Task prompt: Look through the lines below for the word "computer", and copy every line that has it.

Information provided:
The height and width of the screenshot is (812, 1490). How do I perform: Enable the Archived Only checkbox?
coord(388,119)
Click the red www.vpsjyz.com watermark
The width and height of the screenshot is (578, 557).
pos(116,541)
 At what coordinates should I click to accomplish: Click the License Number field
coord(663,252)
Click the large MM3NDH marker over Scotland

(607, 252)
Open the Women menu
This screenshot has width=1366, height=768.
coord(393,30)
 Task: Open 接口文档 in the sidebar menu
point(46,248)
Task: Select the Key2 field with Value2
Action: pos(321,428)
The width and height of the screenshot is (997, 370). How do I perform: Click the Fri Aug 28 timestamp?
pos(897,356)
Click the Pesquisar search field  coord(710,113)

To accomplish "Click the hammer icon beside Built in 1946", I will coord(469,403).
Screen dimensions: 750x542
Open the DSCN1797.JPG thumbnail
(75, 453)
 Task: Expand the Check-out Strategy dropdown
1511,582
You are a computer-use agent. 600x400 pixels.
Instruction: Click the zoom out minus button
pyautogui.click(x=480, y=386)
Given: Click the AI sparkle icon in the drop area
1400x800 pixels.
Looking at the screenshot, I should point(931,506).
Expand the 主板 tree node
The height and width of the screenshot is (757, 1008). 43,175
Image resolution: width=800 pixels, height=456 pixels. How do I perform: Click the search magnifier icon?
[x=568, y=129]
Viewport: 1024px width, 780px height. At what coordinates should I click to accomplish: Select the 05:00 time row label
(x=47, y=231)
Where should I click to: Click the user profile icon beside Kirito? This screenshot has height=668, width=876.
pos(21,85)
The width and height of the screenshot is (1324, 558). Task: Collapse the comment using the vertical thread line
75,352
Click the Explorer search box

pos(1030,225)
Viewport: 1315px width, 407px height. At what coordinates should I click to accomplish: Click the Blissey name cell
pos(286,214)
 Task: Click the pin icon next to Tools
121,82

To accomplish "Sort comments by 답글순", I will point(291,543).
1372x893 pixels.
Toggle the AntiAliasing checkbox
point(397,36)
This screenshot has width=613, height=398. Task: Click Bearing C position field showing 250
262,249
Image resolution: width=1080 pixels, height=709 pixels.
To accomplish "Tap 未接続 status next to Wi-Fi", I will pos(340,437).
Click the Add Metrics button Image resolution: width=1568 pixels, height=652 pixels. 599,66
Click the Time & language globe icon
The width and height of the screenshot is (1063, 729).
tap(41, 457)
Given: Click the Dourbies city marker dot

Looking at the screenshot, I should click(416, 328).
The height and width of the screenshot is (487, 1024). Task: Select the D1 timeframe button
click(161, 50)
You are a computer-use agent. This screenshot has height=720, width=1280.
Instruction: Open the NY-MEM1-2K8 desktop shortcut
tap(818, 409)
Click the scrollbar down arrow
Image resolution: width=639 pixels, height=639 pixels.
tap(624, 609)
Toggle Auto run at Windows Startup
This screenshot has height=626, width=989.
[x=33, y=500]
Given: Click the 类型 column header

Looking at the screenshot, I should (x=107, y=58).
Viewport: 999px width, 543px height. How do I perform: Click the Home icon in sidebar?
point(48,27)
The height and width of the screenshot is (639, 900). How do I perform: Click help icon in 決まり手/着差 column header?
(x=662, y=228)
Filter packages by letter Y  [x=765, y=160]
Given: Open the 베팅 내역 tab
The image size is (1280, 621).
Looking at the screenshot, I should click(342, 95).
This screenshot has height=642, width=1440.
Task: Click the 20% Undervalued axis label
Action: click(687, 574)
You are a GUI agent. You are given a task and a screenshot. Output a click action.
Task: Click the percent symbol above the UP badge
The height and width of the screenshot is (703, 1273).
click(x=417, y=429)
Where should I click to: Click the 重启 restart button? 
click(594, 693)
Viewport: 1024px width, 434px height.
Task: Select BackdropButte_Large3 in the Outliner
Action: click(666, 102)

Answer section:
You are a computer-use agent. 600x400 pixels.
You are a computer-use agent. This screenshot has height=720, width=1280.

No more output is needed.